UNFORTUNATELY for me, the acrylic top plate of my watch was cracked on two of the four supports holding the plate together. the plate is still held together but i'm afraid any sort of pressure would snap it easily. i sent out an email to adafruit in hopes that they will send me a replacement or something but i don't know what is their policy on this. the other pieces of acrylic are fine but the top piece is the thinnest and might have cracked during packaging or in transit. i will update this post accordingly if they get back to me with a replacement.

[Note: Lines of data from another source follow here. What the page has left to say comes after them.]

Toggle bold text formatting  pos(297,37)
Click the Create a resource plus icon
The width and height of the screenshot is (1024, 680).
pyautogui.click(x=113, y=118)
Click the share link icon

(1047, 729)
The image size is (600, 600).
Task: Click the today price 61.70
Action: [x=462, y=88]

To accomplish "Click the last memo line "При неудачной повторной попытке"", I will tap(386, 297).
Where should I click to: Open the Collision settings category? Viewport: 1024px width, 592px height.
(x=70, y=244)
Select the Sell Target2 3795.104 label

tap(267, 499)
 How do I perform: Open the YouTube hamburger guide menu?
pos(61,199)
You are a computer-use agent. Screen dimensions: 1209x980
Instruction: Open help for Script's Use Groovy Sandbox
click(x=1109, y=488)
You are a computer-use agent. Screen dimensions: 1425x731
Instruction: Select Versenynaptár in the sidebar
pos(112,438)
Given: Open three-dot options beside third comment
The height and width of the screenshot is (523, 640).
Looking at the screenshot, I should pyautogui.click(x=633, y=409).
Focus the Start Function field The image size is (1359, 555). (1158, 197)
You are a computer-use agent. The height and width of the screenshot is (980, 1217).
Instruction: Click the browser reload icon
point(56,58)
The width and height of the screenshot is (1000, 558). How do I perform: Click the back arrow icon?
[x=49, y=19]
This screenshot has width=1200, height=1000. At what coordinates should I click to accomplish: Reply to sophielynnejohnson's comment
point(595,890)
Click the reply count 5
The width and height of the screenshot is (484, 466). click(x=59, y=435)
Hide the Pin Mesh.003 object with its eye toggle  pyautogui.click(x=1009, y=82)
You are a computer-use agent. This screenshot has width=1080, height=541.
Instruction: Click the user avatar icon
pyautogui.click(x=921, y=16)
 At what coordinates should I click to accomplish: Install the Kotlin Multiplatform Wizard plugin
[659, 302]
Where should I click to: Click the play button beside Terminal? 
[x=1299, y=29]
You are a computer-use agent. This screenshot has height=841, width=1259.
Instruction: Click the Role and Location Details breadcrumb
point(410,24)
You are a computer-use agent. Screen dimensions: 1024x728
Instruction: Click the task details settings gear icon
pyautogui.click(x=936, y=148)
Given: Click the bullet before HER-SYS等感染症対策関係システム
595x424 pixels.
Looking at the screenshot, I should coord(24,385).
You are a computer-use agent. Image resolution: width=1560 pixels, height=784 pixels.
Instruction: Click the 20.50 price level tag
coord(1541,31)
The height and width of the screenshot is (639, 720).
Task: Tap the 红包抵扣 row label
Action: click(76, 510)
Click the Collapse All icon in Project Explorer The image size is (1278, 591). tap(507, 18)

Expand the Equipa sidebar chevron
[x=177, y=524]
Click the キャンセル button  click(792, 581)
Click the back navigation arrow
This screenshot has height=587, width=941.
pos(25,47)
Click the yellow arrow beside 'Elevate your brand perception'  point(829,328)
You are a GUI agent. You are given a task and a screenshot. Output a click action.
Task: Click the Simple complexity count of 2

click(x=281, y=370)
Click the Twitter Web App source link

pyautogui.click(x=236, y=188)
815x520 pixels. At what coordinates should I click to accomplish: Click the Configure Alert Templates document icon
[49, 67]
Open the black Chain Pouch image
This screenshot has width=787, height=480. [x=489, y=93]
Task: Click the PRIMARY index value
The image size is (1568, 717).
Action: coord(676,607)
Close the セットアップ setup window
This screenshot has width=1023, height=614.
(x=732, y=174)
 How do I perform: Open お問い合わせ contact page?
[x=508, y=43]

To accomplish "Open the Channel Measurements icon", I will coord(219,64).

*UPDATE* they got back to me really quick! and they've agreed to send me a new replacement plastics kit! *UPDATE 2* i have received the replacement kit today! 10 days after they said they'd ship another to me. i won't be removing the issue about the cracked acrylic because i want everyone to know what great customer support Spikenzielabs have given me! I have plans to add an additional I2C device to the watch in the coming weeks and would probably make my own casing for the watch but I will definitely be reusing the front plate for my next project.
that aside, the watch worked fine when i put the battery in. the latest sketch was already pre-installed into the watch. i followed the instructions on SpikenzieLab's website and got the Arduino IDE on my laptop and spent some time reading and understanding the codes. if you have done any sort of microcontroller programming before it should be easy for you to understand how the program works. i have never touched any sort of Arduino before but it is all pretty straightforwards.
the programming (FTDI) port is located on the back of the watch and to upload your own sketch you just need to stick the pins of the FTDI Friend (for my case) into the port. make sure the correct pins go into the correct ports! the FTDI Friend needs some basic setting up on your computer as well but again, the instructions can be found online and is easy to follow:
the LEDs on the FTDI Friend will blink if the sketch is being uploaded. the pins do not click snugly into the programming port and the website suggests using a light diagonal force to ensure they make contact with the connectors and this is what i did in the picture above.
for a quick demonstration i just changed the scrolling text message to "Hello World" and set a slower scroll speed than the default one. i uploaded the sketch and sure enough the scrolling text showed the change:
this watch is HUGE and honestly hard to match with any outfit unless you're going to an electronics themed club or party. but as i mentioned before it is a very interesting way to dabble with simple programming and you get a cool watch out of it all!